# GIVEN TASK
Return every line from the entries below that contains the word "icon".

# PROVIDED DATA
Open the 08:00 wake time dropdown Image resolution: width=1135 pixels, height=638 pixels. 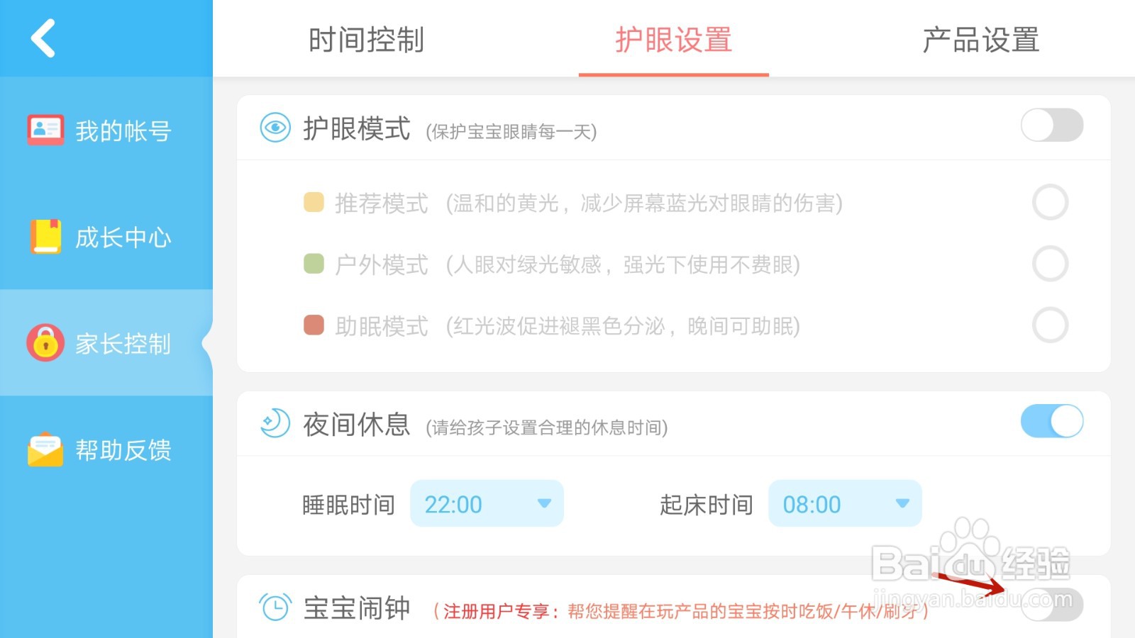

* * *

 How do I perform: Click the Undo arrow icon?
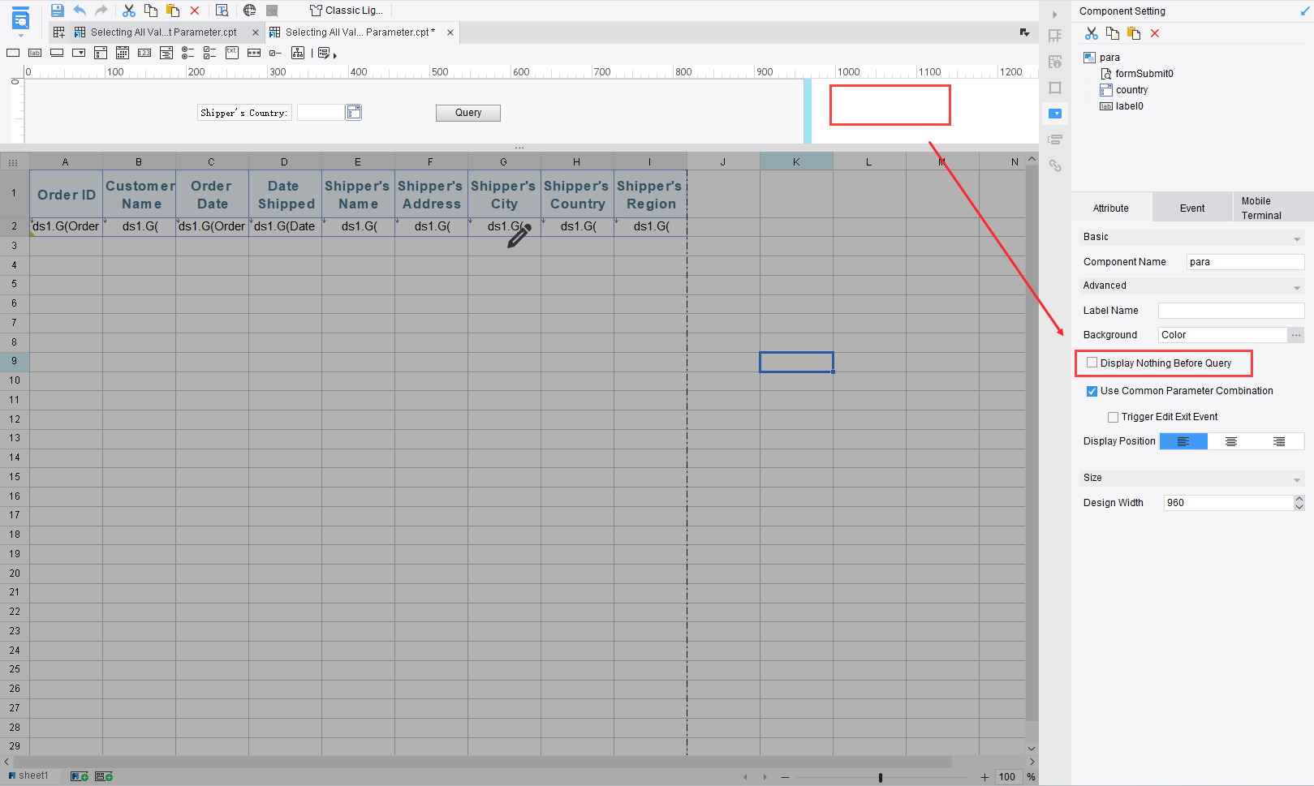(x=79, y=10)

* * *

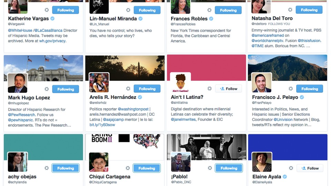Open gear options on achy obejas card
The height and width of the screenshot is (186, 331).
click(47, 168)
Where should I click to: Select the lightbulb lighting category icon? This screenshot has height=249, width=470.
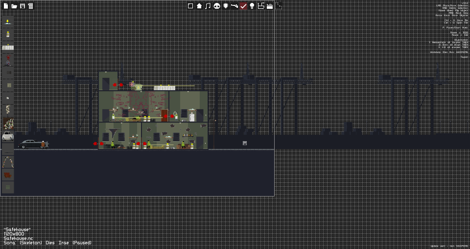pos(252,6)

# TASK OUTPUT
 How do I perform: Click the Undo arrow icon?
Where should I click to: Select the lightbulb lighting category icon? This screenshot has height=249, width=470.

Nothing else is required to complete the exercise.